If a semi auto and controlling the barrel and slide the firearm can discharge once and then the firearm becomes a blunt object due to having a failure to feed. There will have to be a cycling of the slide and even a removal of the magazine, cycling of the slide, reinstalling the magazine, and then a cycling of the slide once again to make the firearm dischargeable. If a revolver with a external hammer in-order for the weapon to fire besides having a loaded cylinder bore, a couple of things have to happen. One the hammer must be retracted and the cylinder must turn. This happens as the trigger is pulled. So besides keeping the muzzle pointed away from your body parts holding the barrel in a manner that prevents the cylinder from turning the weapon will not fire. However, if there is a live cartridge in the aligned cylinder and barrel And the hammer is cocked the weapon will fire once and then the above becomes true again with the cylinder having to turn. To prevent the discharge of a revolver with a cocked hammer something like a finger, when grasping the revolver must be between the hammer and the firing pin. Will pinch and can be painful but will prevent the discharge as long as it prevents the hammer from striking the firing pin. If a revolver with an internal hammer preventing the cylinder from turning will prevent a discharge.
Either way you are in a very bad situation grappling vs a person with a firearm.


----------



## Runs With Fire (Oct 11, 2017)

Danny T said:


> There will have to be a cycling of the slide and even a removal of the magazine, cycling of the slide, reinstalling the magazine, and then a cycling of the slide once again to make the firearm dischargeable


 Why? I always thought a tap and rack once should do it.


----------



## Runs With Fire (Oct 11, 2017)

Or just a rack.


----------



## wab25 (Oct 11, 2017)

Runs With Fire said:


> Yes, it should.  Firearm use is not in the curriculum until black belt, so it's just what we have done on our own.  It would be a good crash introduction. our training pistols are rubber with the trigger guard removed.  Long guns are 2x4 cutouts of whatever was laying around at the time.


Why remove the trigger guard? If you develop a little control, there are some fun things you can do with it. That bit of control gives you a few more options in some cases. ( I can take his finger off while he is standing there, or I can put him on the ground first and then collect the finger... It's so much more fun to give someone the finger, when it's their finger  )

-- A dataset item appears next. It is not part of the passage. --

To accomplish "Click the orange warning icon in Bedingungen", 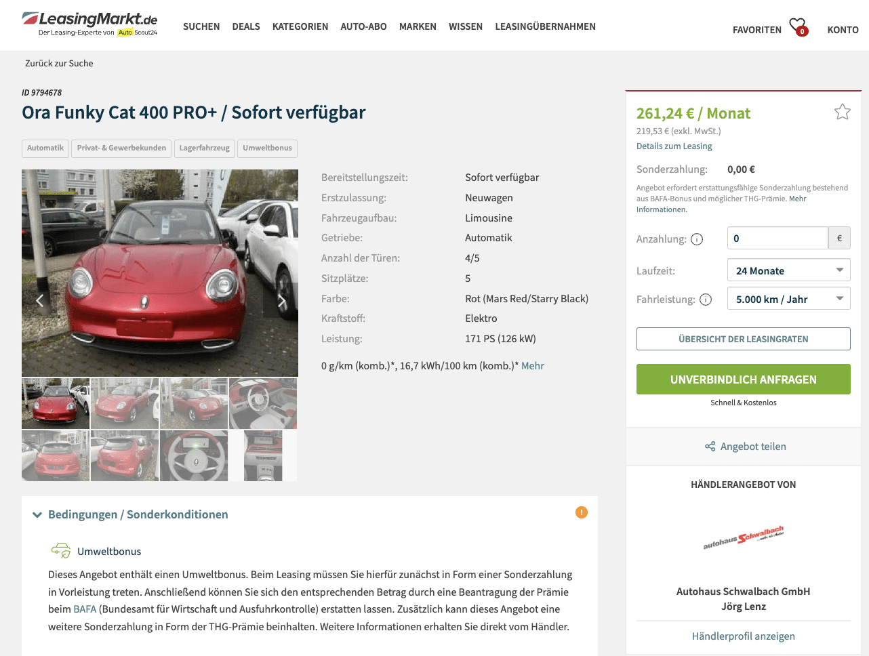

If you ever want to try your stuff against simunitions, those guns have trigger guards... you will want the other guy to have some control, as the possibility of getting shot by simunition rounds, ups the speed and power. This is where you really need that feel and control to prevent injury.


----------



## drop bear (Oct 11, 2017)

wab25 said:


> Why remove the trigger guard? If you develop a little control, there are some fun things you can do with it. That bit of control gives you a few more options in some cases. ( I can take his finger off while he is standing there, or I can put him on the ground first and then collect the finger... It's so much more fun to give someone the finger, when it's their finger  )
> 
> If you ever want to try your stuff against simunitions, those guns have trigger guards... you will want the other guy to have some control, as the possibility of getting shot by simunition rounds, ups the speed and power. This is where you really need that feel and control to prevent injury.



Until you tear someone's finger off fighting for it.


----------



## drop bear (Oct 11, 2017)

Runs With Fire said:


> Mainly, holding opponent in guard- defend against drawn handgun.
> Being held in guard- defend against drawn handgun.
> Holding in full mount- defend against drawn handgun.
> Being held in full mount- defend against drawn handgun.

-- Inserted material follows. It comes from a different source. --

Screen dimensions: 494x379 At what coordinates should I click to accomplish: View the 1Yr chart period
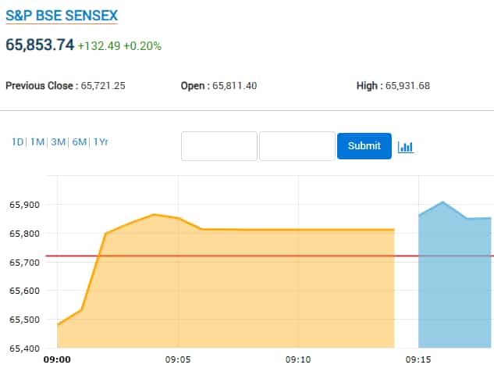point(101,142)
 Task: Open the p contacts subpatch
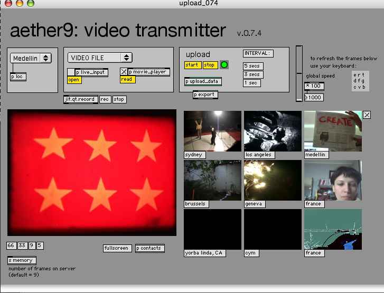click(150, 248)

If they have you in mount and have a gun you are in a bit of trouble.

I don't think the fundamental escapes really changes.


----------



## frank raud (Oct 11, 2017)

Some of us have been doing it for a while.


----------



## Runs With Fire (Oct 11, 2017)

wab25 said:


> Why remove the trigger guard? If you develop a little control, there are some fun things you can do with it. That bit of control gives you a few more options in some cases. ( I can take his finger off while he is standing there, or I can put him on the ground first and then collect the finger... It's so much more fun to give someone the finger, when it's their finger  )
> 
> If you ever want to try your stuff against simunitions, those guns have trigger guards... you will want the other guy to have some control, as the possibility of getting shot by simunition rounds, ups the speed and power. This is where you really need that feel and control to prevent injury.


When teaching beginners,  no trigger guard or no finger.  When working with higher levels, we like to work on speed.  Which means it's hard to stop as soon as the shooter's index finger strains.


----------



## Runs With Fire (Oct 11, 2017)

drop bear said:


> If they have you in mount and have a gun you are in a bit of trouble.
> 
> I don't think the fundamental escapes really changes.

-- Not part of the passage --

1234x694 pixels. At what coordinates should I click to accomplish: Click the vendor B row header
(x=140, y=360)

Big trouble.   Not a whole lot changes, there's just a lot less room for error.  I have limited techniques because at least one hand is controlling the weapon,   and only so many things while being able to control the weapon and not shoot myself while incapacitating my opponent.


----------



## Danny T (Oct 11, 2017)

Runs With Fire said:


> Why? I always thought a tap and rack once should do it.


Should...usually...but in the heat of battle double feeds happen.


----------



## Runs With Fire (Oct 12, 2017)

Danny T said:


> Should...usually...but in the heat of battle double feeds happen.


In that case, I have a nice little club.


----------



## Danny T (Oct 12, 2017)

Runs With Fire said:


> In that case, I have a nice little club.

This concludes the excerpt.